その他にも、注文書フォーマットで検索すると世の中には汎用のフォーマットがありますので、ご利用ください。
注文書に印鑑はいるか?
そして、リモートワークを推進する中で大きな課題となっているこの問題…そもそも角印に何ら法的根拠がないとはいいつつも、相手は世の中で官僚と並んでもっとも変わることに後れを取っている銀行であるだけに、角印があった方が安全というのは言えるでしょう。ただし、注文書を発行しない理由の一部は、大企業の「角印捺印申請手続きの煩雑さ」(金額変更があった場合に再度それをやり直さなくてはならないことを含む)にあるのも事実でして、相手が発注権者であるならば、それがわかるメールを保存しておいて対策することに替えることで事前に銀行担当者と折り合っておくことも必要でしょう。

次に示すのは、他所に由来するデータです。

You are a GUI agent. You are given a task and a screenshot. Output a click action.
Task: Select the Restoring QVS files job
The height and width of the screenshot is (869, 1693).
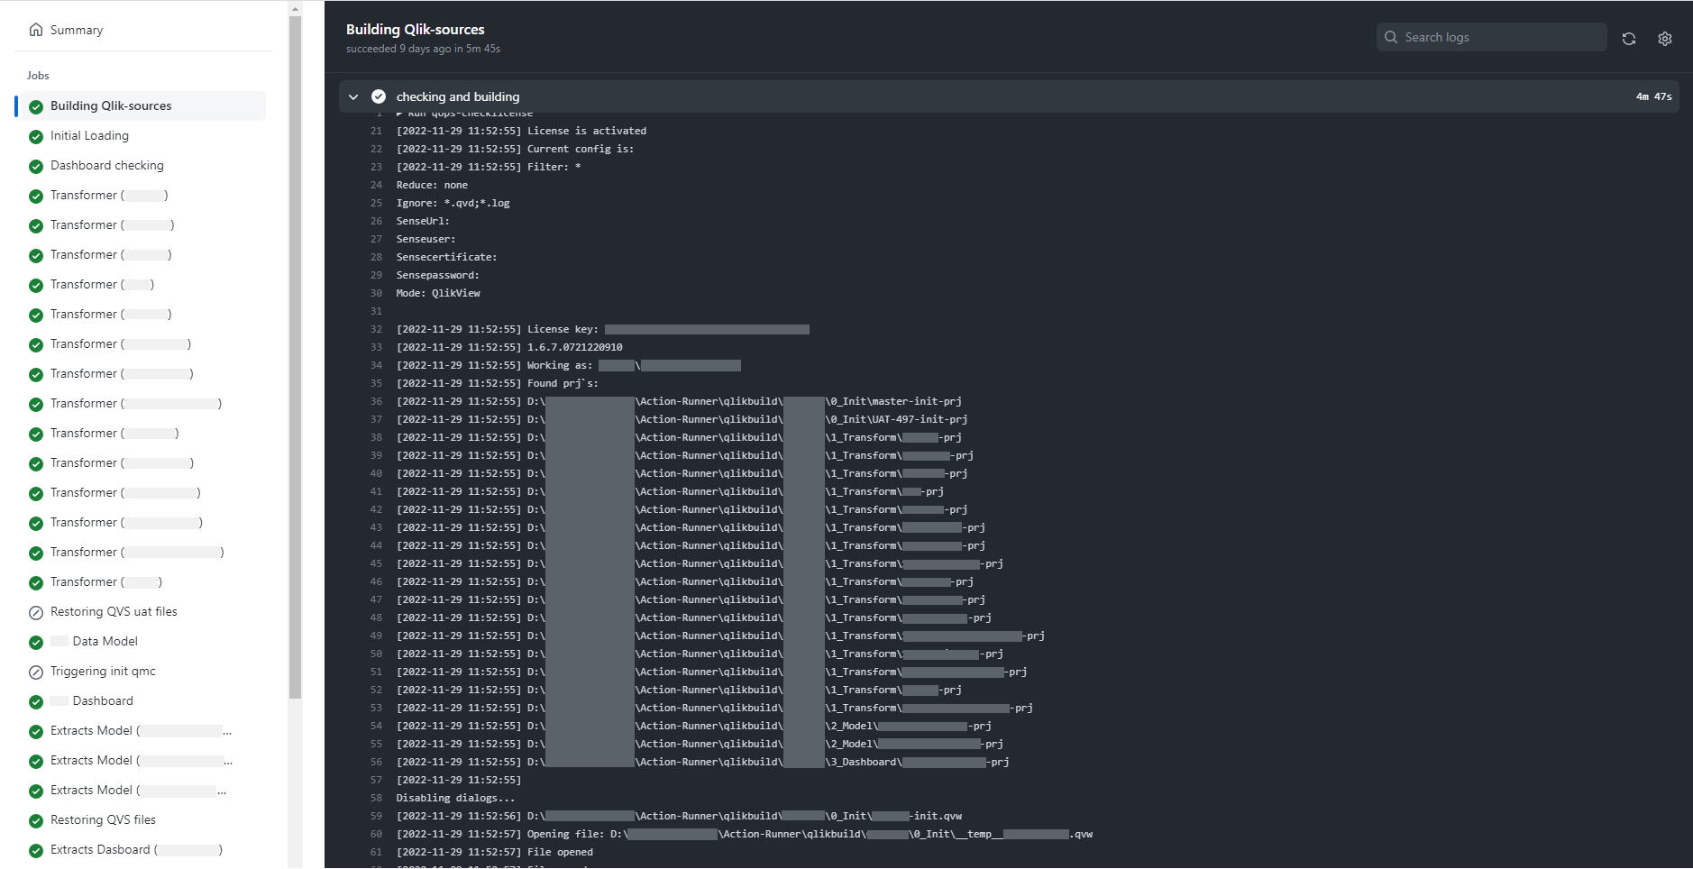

もうひとつこの上のことには重要な要素があり、発注書を受け取ると逆に「請書(確かに注文を受けましたという書類)を交付してくれ」と言われることがあります。これは当然の要求ですし、それが規程に書かれているケースも多いので、請側も対応するべきです。しかし、この請書は業務内容によっては「印紙税」の対象となります。これは通常受注側が発行・印紙代負担するので、注文書、請書をやりたがらない理由の一つになっています。しかし、メールやFAXではこの印紙税が不要なのです。(これも前時代的解釈だと思うのですが、公式にそうなっています)もちろん、最近急速に普及が進んでいる「電子契約」(クラウドサインなど)でも可能です。
ちなみに発注側の資本金が3億円超で受け手のあなたの会社が資本金3億円以下の場合、あるいは、発注側が資本金1千万円超であなたの会社の資本金が1千万円以下(1千万円を含む)の場合には、この交付は「下請け法上の発注主の義務」です。(デザイン、編集等一部業務ではこれよりも厳しい基準があります。)
これから先、大手企業は投資に対して慎重姿勢を強め、発注量を減らしそれは中小企業を苦しい立場に追い込むはずです。どの会社も自分の身を守るのに精いっぱいであり、これまでの構想や計画は「いったん白紙」ということを「自分は残念だけど会社の決定」と言ってくるケースが続出します。突然、「融資が下りない」と言われても弊社も手の打ちようがありません。その時に中小企業はどう自分の身を守るのか?ということは、製品・サービスのコスト競争力や品質・営業力だけでなく、こうした資金確保のための基本動作、当たり前のことを当たり前にやる、ということを仕組み化することがとても大事なのです。
冒頭の経営者の方はその場で営業部長に徹底を指示されていました。